##### Teks yang Diberikan #####

Masalah terjadi saat Ibu Ketua RT dan tetangga pamit pulang dan membuka gerbang. Secepat kilat, anakku lari keluar rumah gerbang tanpa menggunakan alas kaki. Ibu tetangga secara otomatis menangkapnya karena takut ada kendaraan yang berlalu lalang di depan rumah.
Beliau memasukkan kembali anakku ke dalam gerbang rumah dan menutup pintu gerbang. Kemudian anakku menjerit dan menangis histeris, ingin main di luar rumah. Ibu Ketua RT dan ibu tetangga mencoba menghibur anakku, namun tangisnya semakin menjadi-jadi dan ditambah dengan mencoba menghempaskan badannya ke ubin garasi.

#####

§ Permintaan 1:
Menurut teks di atas, mengapa ibu tetangga langsung menangkap anak yang lari keluar gerbang?
§ Permintaan 2:
Salin bagian teks di atas mulai dari "Masalah terjadi saat" sampai dengan "di depan rumah.", termasuk kata-kata penutup itu.

##### Data yang Diberikan #####

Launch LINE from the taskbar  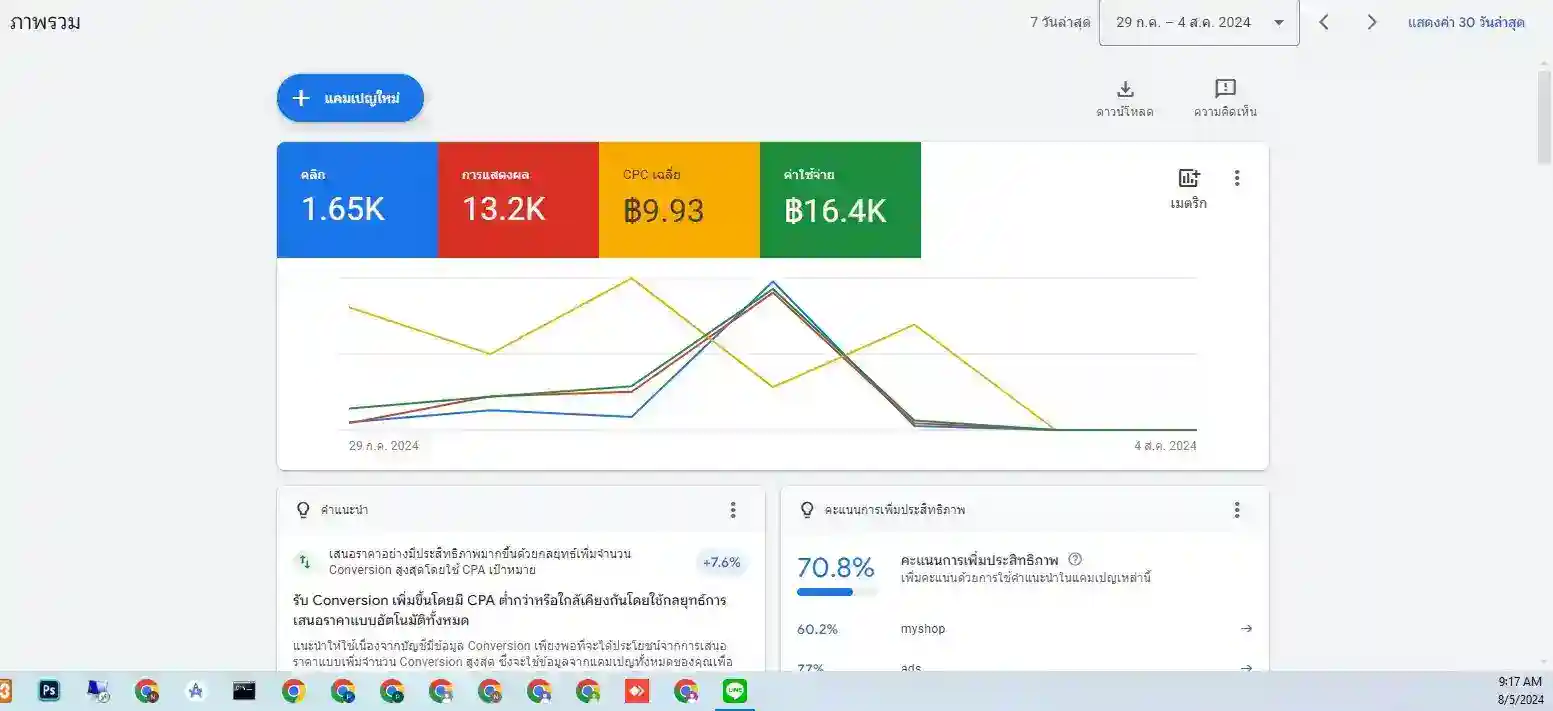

#####

§ Hasil Tugas 1:
Karena takut ada kendaraan yang berlalu lalang di depan rumah.

§ Hasil Tugas 2:
Masalah terjadi saat Ibu Ketua RT dan tetangga pamit pulang dan membuka gerbang. Secepat kilat, anakku lari keluar rumah gerbang tanpa menggunakan alas kaki. Ibu tetangga secara otomatis menangkapnya karena takut ada kendaraan yang berlalu lalang di depan rumah.